L’appellation Côtes de Provence est la première appellation viticole a être reconnue par la Fédération de Russie… avant la Chine en 2020. D’autres négociations sont en cours, notamment avec les pays d’Asie.

Pour fêter l’accord signé il y a quelques semaines, le syndicat des Côtes-de-Provence a été convié par l’Ambassade de France en Russie à participer au Salon d’Automne d’Or de Moscou (l’équivalent du Salon International de l’Agriculture à Paris) afin de partager son expérience sur le modèle de la hiérarchisation des appellations françaises, sur la gestion et la gouvernance de l’appellation et sur la protection du nom. “Il s’agissait de leur expliquer le modèle national des appellations et comment ça marche” explique fièrement Eric Pastorino, président de l’AOC Côtes-de-Provence. “Actuellement nous commercialisons peu de côtes-de-provence en Russie, à peine plus de 300 hl avec quelques marques comme Lichine, Bunan, Ott, Minuty…, reconnait Nicolas Garcia, directeur du syndicat. Mais c’est justement en amont qu’il faut obtenir cette reconnaissance. L’un des objectifs de l’État français est d’ailleurs de diffuser ce modèle inventé chez nous pour que les appellations viticoles mais aussi agricoles soient ensuite plus facilement protégées”. Car si en droit européen, les appellations sont supérieures à la marque, il est loin d’en être de même au niveau mondial. Le sujet est d’ailleurs à l’étude à l’OIV (Organisation Internationale de la Vigne et du Vin).

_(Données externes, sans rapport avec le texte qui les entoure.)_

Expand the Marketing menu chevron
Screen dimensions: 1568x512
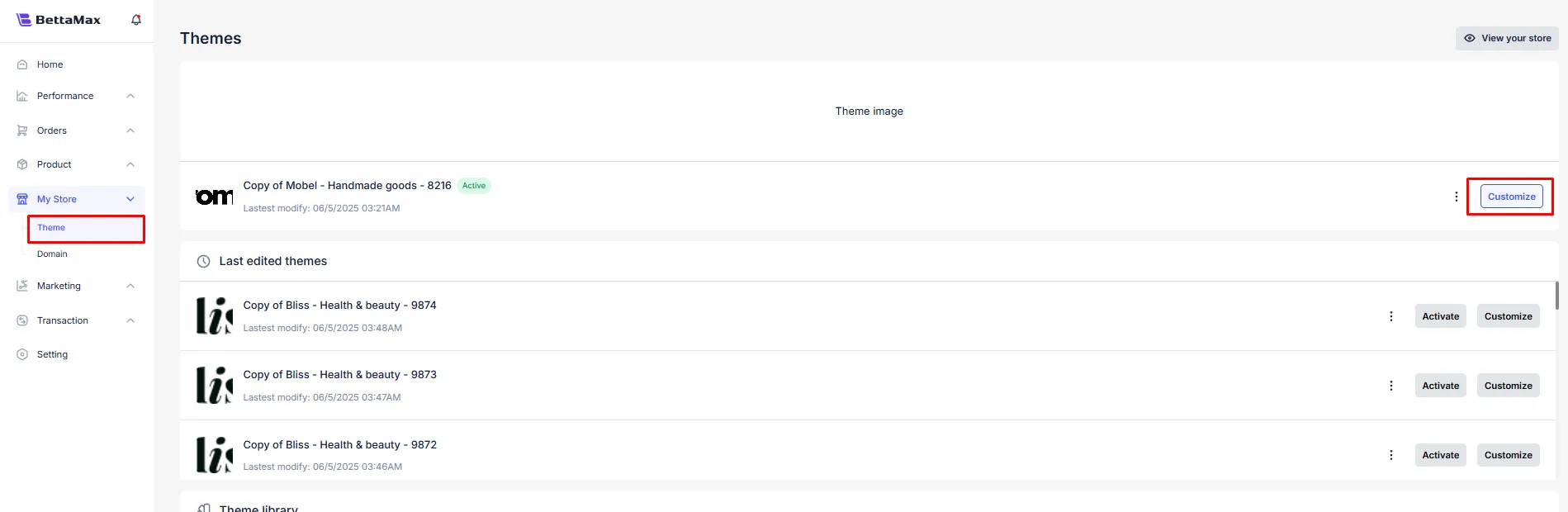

Une veille juridique accrue

Des accords bilatéraux ont également été signés cette année avec Singapour, le Japon et la Chine à l’occasion de la visite du président Macron (la protection du nom y sera effective en 2020). En Chine, seules 26 appellations sont reconnues à ce jour (le Cognac était la première indication géographique étrangère en 2009).

Le service juridique du syndicat des Côtes-de-Provence, créé il y a 4 ans, est également chargé de la protection du nom et de la gestion des contentieux. Une juriste spécialisée dans le droit des marques, Anais Huysmans, a été recrutée pour travailler en collaboration avec les services juridiques de l’INAO. “Dès qu’il y a un dépôt de marque avec le mot Provence, nous en sommes informés grâce à une veille par un cabinet d’avocats et nous pouvons intervenir très vite”, précise la jeune femme.

130 dossiers ont été répertoriés dont environ 90 en France, la plupart négociés à l’amiable et certains concernant des marques déposées mais non commercialisées. Actuellement, les marchés américain et surtout espagnol sont sous haute surveillance, de plus en plus d’opérateurs aposant “style Provence” sur l’étiquette de leurs bouteilles de rosé IGP ou sans même IG. “En période de fête, c’est aussi souvent le cas dans les rayons de la GD britannique”, complète Nicolas Garcia. Des négociations de reconnaissance sont en cours avec plusieurs pays d’Asie tels la Thaïlande, la Malaisie, avec le Mercosur… Singapour et le Japon ont été signés cette année.